**DATA:**
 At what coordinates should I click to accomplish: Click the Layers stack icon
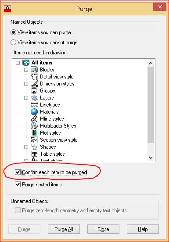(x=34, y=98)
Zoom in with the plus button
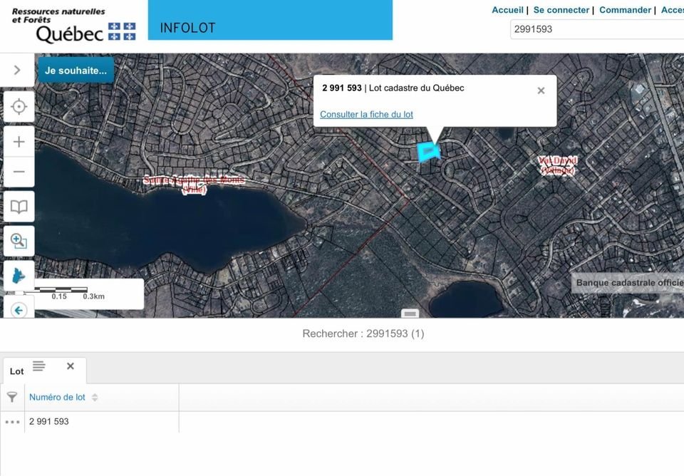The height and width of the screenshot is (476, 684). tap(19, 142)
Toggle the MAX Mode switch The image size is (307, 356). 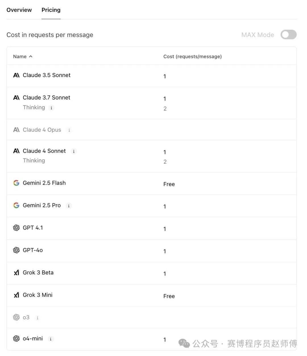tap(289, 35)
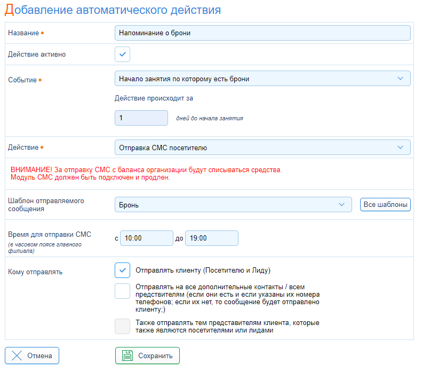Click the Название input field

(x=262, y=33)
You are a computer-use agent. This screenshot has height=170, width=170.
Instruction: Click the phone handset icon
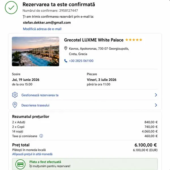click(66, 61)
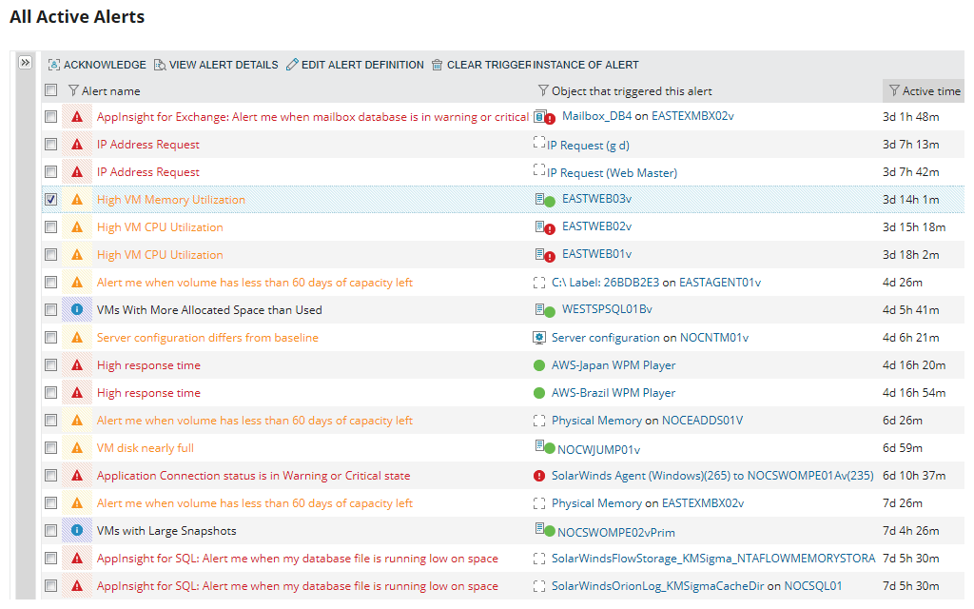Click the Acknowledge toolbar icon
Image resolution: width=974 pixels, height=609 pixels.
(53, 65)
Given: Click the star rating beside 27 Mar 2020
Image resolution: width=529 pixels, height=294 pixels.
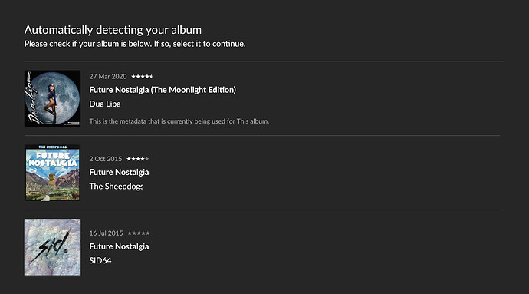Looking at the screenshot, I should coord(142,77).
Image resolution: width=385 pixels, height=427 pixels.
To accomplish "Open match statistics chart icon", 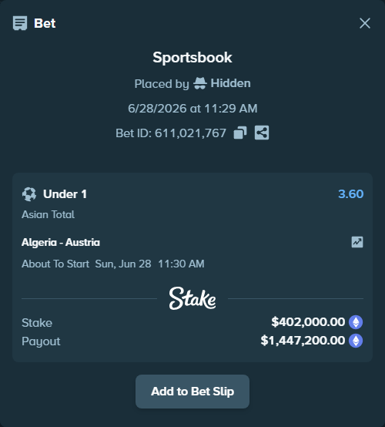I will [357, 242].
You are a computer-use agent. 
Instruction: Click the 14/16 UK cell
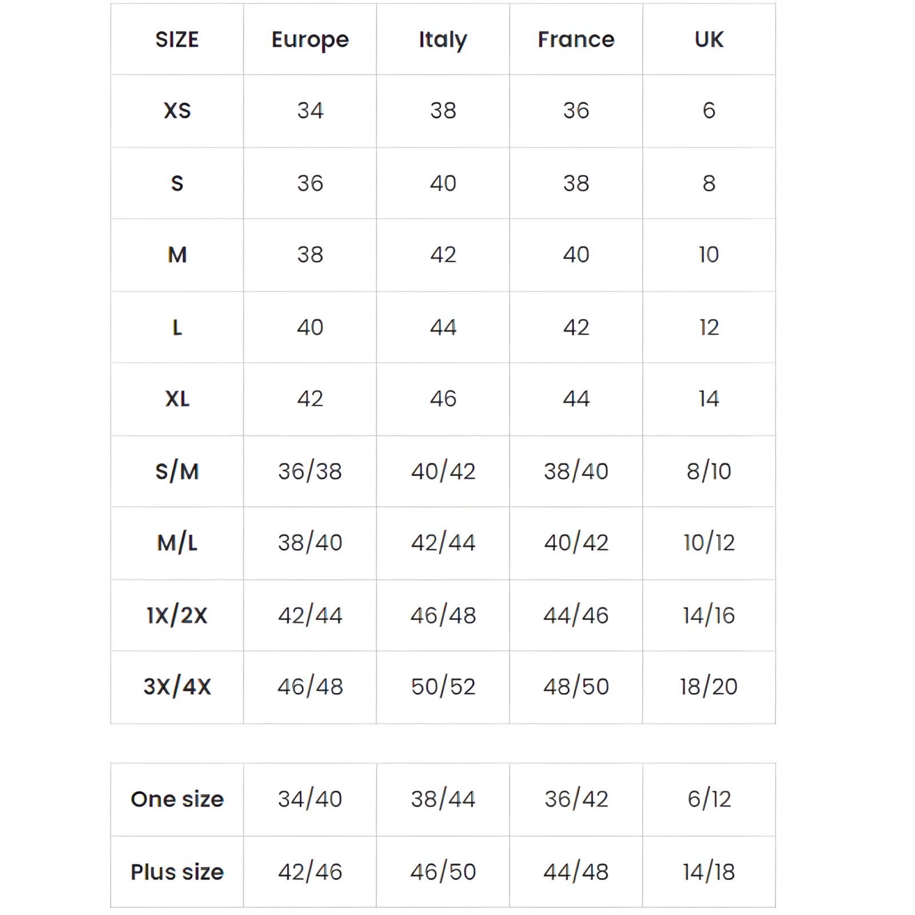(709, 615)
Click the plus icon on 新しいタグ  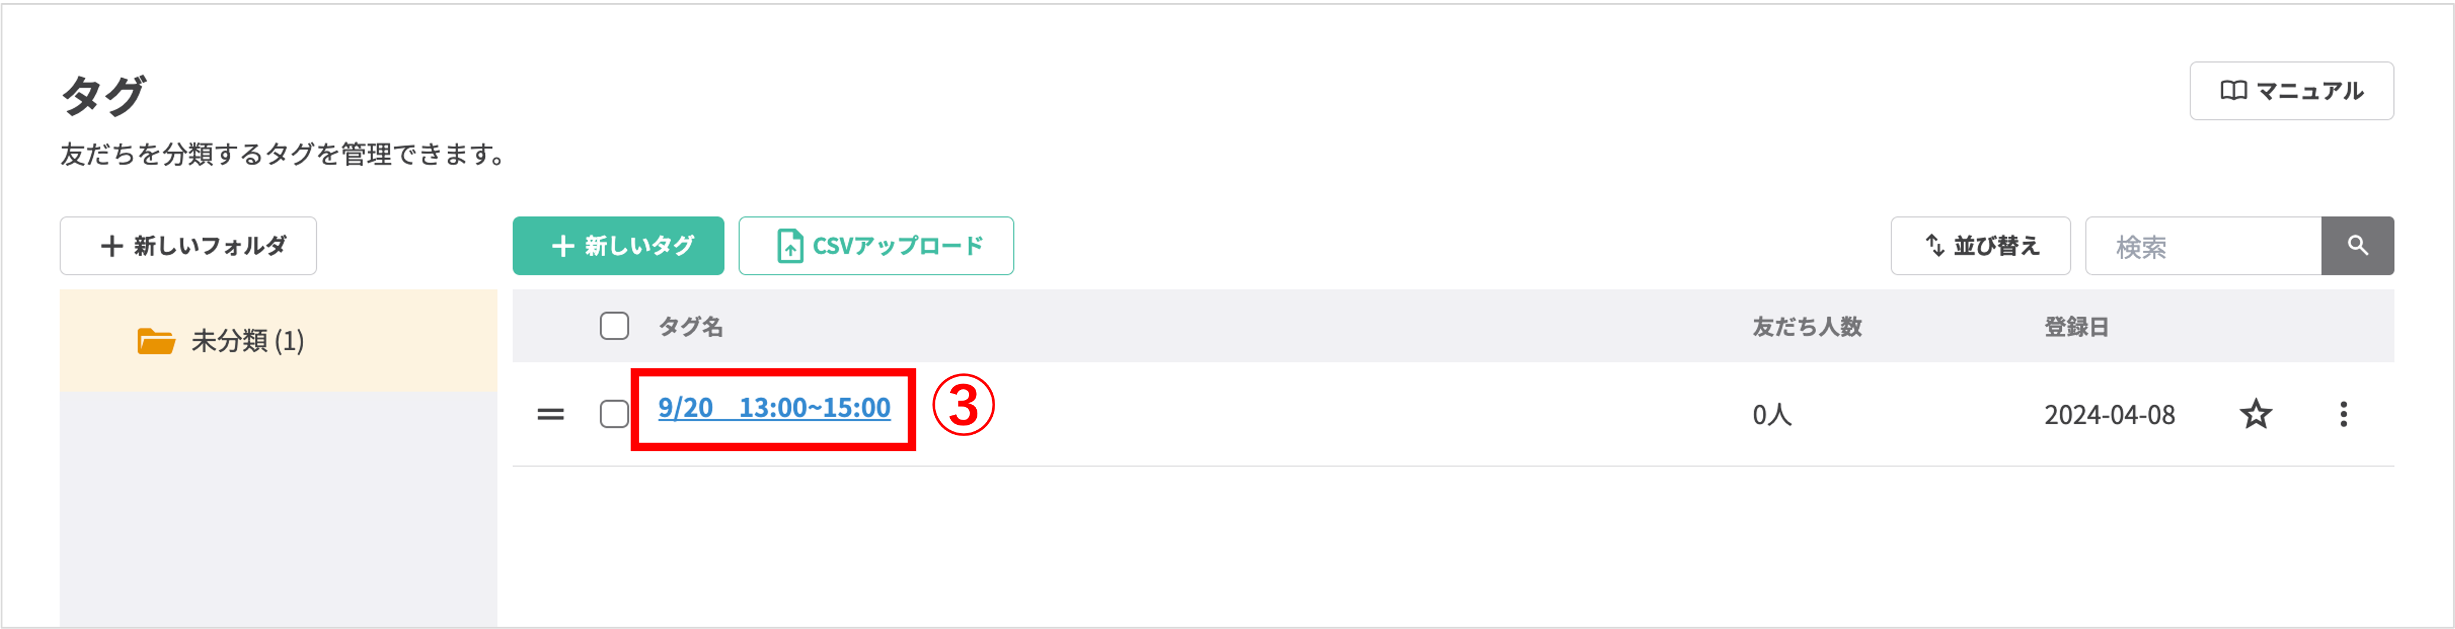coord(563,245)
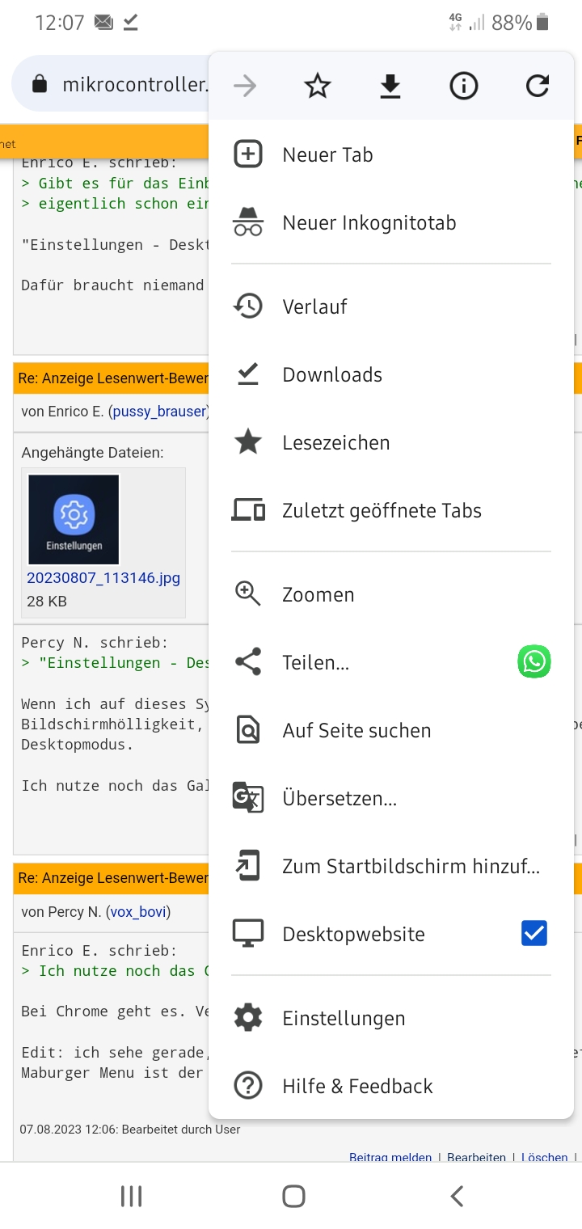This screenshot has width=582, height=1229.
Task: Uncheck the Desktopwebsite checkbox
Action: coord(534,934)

**PROMPT:** Show every line from the entries that includes the word "computer".

**ANSWER SECTION:**
You are a computer-use agent. This screenshot has height=170, width=170.
You are a computer-use agent. 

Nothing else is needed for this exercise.